米ウォルト・ディズニー・カンパニーが、ショート動画アプリ「TikTok」の運営元である中国バイトダンス(字節跳動)に対し、自社の著作権を侵害されたとして、侵害行為の停止などを求めてカリフォルニア州の連邦地方裁判所に提訴した。紛争の焦点となっているのは、バイトダンスが今月12日に公開した最新の動画生成AIモデル「Seedance 2.0」である。

ディズニー側の主張によれば、Seedance 2.0は「スター・ウォーズ」や「マーベル」シリーズといった同社が保有する世界的な人気キャラクターを無断で学習に取り込み、あたかも「無料素材」であるかのように扱う「海賊版ライブラリ」を構築しているという。具体的には、ユーザーがわずかなプロンプトを入力するだけで、スパイダーマンやダース・ベイダー、グーフィーといった著作権で保護されたキャラクターが登場する高品質な動画を生成できる状態にあると指摘している。

このツールはリリース直後からその性能の高さが話題となり、特にブラッド・ピット氏とトム・クルーズ氏というハリウッドを代表する二大スターが激しい格闘を繰り広げる精巧なフェイク動画がSNS上で拡散。この動画が「あまりにリアルで実写と見紛う品質」であったことが、米国のエンターテインメント業界に強い危機感を与える結果となった。

ハリウッドに広がる抗議の波とMPAによる即時停止要求

この問題はディズニー一社に留まらず、ハリウッド全体を巻き込む事態へと発展している。米パラマウント・スカイダンス(Paramount Skydance)も、自社の知的財産権に対する「公然たる侵害」であるとして、バイトダンスに侵害停止を求める通知を送付した。

また、Netflixやソニー、ユニバーサルなどの主要映画スタジオを代表するアメリカ映画協会(MPA)も、厳しい声明を発表している。MPAのチャールズ・リフキン会長は、「バイトダンスはクリエイターの権利を公然と無視し、数百万人の雇用を支える著作権法を軽視している」と非難し、当該サービスの即時停止を強く要求した。業界関係者の間では、こうした生成AIによる無断利用が、俳優の肖像権や映画スタジオのビジネスモデルを根底から揺るがしかねないという懸念が急速に高まっている。
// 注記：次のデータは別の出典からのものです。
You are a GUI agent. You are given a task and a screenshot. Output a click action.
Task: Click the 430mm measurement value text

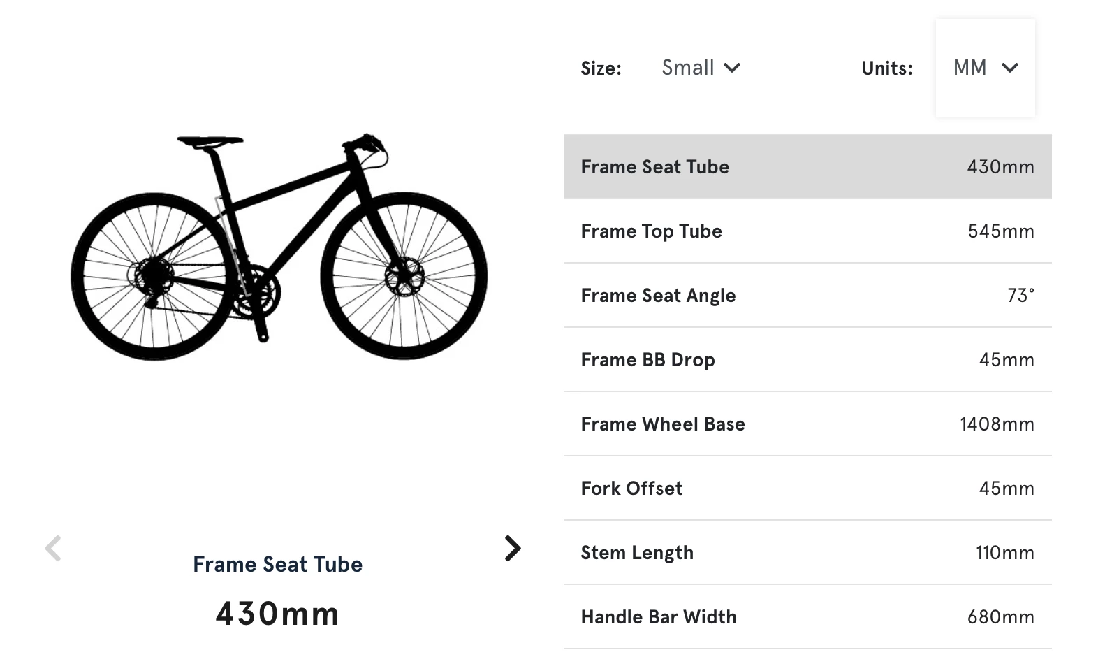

ディズニーの知財戦略:対抗から「正規ライセンス」への誘導

ディズニーが今回、強硬な法的手段に出た背景には、単なる侵害防止を超えた戦略的な意図が見て取れる。同社は2025年12月、米OpenAIとの間で3年間のライセンス契約を締結したばかりである。この契約に基づき、OpenAIの動画生成AI「Sora」に対して、スター・ウォーズやピクサー作品などのコンテンツを正規に使用する権利を許可している。

つまり、ディズニーの戦略はAI技術そのものを否定するものでなく、AI開発企業に対して「正当な対価」を支払うライセンスモデルの確立を迫ることにある。無断で学習データとして利用する「海賊版」的アプローチには厳格な訴訟で対処し、一方で協力的な企業とは契約を結ぶという、二段構えの知財管理を強化している。これは、今後さらに激化するAI市場において、自社IP(知的財産)の価値を守り抜くための明確な意思表示といえる。

中国AI企業の課題と今後の展望

対するバイトダンス側は、「知的財産権や肖像権の無断使用を防止するために、既存の安全策を強化する措置を講じている」との声明を発表した。しかし、具体的な技術的解決策や、著作権者への補償策については言及を避けている。Seedance 2.0は、その高い生成能力から、同様に中国発のAIとして世界を席巻している「DeepSeek(深度求索)」と比較されることも多いが、急速な技術普及の裏で知財保護の枠組みが追いついていない現状が浮き彫りとなった。